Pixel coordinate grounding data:

____________________

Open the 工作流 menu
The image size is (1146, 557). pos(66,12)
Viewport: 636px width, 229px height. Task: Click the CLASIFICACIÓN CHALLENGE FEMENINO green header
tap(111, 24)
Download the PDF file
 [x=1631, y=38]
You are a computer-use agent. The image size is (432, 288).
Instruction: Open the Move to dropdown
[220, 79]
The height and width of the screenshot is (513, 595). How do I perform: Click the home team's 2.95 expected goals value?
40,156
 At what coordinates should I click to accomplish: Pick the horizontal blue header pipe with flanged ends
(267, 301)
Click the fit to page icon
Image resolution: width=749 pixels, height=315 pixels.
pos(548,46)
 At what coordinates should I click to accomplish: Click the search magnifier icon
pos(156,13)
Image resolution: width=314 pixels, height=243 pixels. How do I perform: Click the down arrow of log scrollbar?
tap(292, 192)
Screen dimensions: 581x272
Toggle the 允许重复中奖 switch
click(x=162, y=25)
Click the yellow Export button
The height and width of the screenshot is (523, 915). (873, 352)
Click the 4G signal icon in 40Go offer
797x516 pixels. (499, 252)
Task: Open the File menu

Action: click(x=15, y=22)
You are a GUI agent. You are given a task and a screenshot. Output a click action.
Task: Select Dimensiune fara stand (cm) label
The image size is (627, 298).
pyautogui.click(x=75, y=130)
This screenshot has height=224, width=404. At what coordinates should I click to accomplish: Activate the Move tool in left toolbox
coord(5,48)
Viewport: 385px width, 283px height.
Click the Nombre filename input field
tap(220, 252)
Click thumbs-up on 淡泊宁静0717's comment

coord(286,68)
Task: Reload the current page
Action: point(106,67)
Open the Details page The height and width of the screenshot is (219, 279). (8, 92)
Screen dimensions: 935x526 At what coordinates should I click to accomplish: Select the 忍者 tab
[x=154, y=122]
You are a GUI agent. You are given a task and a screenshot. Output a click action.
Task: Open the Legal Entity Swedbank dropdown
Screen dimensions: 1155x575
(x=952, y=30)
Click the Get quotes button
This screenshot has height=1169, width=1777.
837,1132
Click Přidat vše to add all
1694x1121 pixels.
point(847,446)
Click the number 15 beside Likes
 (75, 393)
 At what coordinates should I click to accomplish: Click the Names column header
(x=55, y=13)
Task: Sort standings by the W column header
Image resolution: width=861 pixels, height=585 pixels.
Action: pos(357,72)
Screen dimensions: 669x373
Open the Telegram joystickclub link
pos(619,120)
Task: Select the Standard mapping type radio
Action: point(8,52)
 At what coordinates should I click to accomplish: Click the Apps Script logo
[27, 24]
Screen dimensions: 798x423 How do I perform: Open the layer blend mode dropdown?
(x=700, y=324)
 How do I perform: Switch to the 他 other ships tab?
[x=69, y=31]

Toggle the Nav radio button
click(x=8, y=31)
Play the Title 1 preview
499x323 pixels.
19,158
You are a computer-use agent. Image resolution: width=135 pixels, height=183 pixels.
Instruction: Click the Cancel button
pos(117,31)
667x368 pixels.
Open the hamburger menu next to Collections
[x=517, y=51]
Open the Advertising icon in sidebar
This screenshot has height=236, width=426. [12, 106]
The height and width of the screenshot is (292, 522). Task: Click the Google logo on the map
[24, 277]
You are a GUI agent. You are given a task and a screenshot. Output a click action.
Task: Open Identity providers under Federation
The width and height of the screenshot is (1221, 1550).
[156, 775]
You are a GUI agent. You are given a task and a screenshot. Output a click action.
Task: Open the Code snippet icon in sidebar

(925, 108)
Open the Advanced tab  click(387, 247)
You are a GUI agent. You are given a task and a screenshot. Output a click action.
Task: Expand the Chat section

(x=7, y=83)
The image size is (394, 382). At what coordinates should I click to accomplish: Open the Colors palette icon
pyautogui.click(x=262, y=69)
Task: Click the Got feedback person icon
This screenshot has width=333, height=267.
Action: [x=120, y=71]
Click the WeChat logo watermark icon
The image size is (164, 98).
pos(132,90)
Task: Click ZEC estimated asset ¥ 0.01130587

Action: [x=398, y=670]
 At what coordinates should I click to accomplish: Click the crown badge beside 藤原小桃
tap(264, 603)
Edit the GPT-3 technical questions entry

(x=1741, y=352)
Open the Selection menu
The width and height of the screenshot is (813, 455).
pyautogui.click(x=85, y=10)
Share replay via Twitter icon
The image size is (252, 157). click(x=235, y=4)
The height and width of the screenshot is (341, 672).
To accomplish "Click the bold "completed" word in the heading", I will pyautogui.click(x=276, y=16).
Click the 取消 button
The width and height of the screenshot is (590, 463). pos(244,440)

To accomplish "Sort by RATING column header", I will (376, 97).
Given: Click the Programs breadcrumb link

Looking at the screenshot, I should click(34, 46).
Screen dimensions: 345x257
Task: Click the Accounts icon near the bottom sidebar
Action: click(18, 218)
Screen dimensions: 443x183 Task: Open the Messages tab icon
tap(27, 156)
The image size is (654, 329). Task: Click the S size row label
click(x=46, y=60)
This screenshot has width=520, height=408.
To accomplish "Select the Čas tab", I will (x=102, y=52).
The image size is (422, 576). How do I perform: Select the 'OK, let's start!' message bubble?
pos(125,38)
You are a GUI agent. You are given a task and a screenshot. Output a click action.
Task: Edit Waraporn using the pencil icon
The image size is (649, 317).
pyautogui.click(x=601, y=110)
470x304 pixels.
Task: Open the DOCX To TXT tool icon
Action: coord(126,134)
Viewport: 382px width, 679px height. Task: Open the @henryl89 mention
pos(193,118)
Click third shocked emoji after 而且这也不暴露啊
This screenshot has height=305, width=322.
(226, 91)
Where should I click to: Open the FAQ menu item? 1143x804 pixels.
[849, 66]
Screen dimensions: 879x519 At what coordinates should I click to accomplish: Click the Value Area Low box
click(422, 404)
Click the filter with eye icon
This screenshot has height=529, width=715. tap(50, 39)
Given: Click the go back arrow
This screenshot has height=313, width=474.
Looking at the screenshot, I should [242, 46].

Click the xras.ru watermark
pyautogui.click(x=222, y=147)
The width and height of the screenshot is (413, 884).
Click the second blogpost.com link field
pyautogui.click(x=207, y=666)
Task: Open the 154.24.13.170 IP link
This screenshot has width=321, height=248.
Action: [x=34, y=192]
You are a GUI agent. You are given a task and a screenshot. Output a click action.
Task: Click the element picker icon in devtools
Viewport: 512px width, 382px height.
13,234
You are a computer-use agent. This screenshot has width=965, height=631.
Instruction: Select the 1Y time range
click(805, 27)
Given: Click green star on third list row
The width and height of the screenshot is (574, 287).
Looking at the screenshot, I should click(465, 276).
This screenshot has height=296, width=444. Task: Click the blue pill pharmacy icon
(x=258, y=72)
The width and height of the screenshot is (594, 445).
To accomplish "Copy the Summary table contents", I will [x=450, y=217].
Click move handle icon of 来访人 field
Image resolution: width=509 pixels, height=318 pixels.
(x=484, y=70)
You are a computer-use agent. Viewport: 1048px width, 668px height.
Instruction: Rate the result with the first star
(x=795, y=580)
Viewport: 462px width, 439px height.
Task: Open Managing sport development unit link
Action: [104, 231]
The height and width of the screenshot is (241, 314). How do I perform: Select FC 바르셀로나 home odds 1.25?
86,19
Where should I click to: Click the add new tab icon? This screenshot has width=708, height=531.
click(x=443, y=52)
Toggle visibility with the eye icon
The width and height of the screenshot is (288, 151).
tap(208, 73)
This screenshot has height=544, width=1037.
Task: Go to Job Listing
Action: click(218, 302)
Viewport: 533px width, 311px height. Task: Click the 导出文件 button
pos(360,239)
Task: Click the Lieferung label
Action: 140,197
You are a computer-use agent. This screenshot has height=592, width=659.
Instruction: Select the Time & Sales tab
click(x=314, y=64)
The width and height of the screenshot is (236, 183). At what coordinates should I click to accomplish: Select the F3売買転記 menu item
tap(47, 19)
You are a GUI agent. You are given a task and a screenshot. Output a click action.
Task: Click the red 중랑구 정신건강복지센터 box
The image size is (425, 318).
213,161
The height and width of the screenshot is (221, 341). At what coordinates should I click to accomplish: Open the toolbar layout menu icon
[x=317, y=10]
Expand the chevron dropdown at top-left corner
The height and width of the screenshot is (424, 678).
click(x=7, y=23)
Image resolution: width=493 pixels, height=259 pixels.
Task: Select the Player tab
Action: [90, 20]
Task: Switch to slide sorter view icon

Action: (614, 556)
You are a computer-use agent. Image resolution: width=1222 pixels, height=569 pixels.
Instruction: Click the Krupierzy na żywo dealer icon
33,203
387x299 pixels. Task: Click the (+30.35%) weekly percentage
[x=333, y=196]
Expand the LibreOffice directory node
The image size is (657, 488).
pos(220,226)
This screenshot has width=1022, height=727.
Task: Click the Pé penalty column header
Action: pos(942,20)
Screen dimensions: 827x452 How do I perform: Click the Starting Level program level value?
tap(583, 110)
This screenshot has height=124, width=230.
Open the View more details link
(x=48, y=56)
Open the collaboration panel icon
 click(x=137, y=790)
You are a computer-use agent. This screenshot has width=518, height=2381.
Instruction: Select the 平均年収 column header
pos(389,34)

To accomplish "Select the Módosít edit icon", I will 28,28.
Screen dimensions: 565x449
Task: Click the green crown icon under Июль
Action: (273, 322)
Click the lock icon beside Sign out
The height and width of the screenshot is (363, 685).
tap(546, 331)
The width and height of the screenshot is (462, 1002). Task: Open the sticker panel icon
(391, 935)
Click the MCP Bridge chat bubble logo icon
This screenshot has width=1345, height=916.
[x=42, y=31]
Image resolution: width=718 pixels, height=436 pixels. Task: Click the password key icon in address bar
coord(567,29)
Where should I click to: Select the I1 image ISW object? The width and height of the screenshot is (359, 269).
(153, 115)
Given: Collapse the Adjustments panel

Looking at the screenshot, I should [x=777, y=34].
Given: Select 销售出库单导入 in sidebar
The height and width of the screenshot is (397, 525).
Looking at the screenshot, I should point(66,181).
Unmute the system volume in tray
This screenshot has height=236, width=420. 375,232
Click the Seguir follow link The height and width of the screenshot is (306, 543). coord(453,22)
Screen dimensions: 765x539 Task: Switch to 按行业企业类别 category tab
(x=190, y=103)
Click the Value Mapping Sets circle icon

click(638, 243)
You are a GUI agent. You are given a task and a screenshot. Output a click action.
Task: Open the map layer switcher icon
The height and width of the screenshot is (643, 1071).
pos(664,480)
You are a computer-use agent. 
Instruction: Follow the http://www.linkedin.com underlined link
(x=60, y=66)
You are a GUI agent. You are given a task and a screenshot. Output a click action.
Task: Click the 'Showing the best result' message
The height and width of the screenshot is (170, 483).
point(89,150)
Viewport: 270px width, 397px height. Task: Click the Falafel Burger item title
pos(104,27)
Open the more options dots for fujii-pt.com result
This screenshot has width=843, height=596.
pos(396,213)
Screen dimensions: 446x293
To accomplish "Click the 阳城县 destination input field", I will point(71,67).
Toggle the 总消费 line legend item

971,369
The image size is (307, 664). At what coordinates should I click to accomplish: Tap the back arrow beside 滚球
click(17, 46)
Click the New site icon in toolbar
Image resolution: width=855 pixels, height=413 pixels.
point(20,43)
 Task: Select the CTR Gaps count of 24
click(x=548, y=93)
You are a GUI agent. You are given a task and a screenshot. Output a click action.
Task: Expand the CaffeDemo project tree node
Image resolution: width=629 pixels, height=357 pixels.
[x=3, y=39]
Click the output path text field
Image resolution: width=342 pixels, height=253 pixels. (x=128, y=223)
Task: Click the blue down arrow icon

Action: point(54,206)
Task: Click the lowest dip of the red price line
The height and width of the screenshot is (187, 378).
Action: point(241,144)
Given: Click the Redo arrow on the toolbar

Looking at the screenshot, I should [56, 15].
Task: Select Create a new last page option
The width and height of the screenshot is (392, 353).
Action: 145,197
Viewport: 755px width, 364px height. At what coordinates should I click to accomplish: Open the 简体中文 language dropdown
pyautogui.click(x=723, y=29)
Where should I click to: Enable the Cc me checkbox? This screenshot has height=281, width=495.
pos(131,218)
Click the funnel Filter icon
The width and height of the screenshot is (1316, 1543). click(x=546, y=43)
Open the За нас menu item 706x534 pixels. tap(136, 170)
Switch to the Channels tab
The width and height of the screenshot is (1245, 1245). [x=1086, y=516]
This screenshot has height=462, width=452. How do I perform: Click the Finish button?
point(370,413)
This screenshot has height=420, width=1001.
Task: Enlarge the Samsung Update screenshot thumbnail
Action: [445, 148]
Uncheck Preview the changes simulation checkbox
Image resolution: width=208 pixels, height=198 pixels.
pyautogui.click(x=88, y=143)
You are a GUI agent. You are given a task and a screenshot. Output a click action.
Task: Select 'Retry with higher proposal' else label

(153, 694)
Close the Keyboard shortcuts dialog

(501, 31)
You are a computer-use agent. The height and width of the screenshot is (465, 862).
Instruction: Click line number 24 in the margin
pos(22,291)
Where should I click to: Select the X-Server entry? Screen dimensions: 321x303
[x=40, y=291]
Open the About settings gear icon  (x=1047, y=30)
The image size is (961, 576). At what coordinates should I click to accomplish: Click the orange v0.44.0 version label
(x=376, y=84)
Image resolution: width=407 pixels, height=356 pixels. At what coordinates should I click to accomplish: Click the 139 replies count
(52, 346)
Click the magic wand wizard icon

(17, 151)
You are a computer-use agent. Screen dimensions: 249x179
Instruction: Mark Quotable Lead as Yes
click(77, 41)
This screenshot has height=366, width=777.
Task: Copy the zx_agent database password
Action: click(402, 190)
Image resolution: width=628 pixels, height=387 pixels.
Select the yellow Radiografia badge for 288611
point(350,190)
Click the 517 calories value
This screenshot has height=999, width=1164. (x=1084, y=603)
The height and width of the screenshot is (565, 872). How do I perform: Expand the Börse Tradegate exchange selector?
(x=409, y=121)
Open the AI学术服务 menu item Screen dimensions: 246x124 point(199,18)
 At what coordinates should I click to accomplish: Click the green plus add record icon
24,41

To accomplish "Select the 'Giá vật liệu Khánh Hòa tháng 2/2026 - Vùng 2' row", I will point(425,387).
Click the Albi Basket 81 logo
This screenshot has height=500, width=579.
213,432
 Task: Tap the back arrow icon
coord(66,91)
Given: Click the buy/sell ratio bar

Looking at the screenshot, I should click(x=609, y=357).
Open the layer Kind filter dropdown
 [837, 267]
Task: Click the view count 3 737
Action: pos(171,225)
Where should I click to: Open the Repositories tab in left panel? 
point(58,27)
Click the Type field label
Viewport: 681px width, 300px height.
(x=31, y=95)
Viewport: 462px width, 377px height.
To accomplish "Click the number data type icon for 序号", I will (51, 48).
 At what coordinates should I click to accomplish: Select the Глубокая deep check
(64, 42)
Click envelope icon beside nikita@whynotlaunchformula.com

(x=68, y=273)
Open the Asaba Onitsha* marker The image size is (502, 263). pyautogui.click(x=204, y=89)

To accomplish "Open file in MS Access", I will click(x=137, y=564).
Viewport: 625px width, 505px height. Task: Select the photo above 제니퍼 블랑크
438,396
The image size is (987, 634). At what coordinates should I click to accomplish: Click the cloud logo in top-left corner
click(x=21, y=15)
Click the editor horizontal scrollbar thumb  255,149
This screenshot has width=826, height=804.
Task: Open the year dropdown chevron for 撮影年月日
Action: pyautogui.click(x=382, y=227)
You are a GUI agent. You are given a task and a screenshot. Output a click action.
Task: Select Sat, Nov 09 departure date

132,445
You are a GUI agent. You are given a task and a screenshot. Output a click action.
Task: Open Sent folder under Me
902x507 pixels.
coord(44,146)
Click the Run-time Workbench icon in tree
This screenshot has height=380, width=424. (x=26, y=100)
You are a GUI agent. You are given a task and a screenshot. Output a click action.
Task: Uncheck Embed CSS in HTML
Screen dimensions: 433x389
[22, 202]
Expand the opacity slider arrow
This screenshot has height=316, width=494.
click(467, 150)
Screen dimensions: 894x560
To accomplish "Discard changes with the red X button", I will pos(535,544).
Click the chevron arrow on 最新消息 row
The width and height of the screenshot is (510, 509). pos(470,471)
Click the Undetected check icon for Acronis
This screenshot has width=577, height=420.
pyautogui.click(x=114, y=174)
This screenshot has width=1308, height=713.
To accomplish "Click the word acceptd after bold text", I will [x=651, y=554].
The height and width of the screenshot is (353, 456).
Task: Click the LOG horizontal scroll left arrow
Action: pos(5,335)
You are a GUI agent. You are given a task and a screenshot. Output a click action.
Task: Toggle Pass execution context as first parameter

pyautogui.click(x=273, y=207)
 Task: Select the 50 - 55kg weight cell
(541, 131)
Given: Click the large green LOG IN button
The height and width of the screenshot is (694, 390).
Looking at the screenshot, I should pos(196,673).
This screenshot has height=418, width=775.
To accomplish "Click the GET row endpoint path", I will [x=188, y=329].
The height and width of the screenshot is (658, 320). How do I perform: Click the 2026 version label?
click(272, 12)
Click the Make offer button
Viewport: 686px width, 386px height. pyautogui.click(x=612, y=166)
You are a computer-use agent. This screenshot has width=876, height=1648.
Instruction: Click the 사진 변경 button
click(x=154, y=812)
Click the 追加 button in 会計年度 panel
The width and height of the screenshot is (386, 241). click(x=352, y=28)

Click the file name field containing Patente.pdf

____________________

• [Exercise brief] Taking the records above as a whole, work out how many of their lines hold the word "computer". The reply should be that number alone.

• [Exercise answer] 11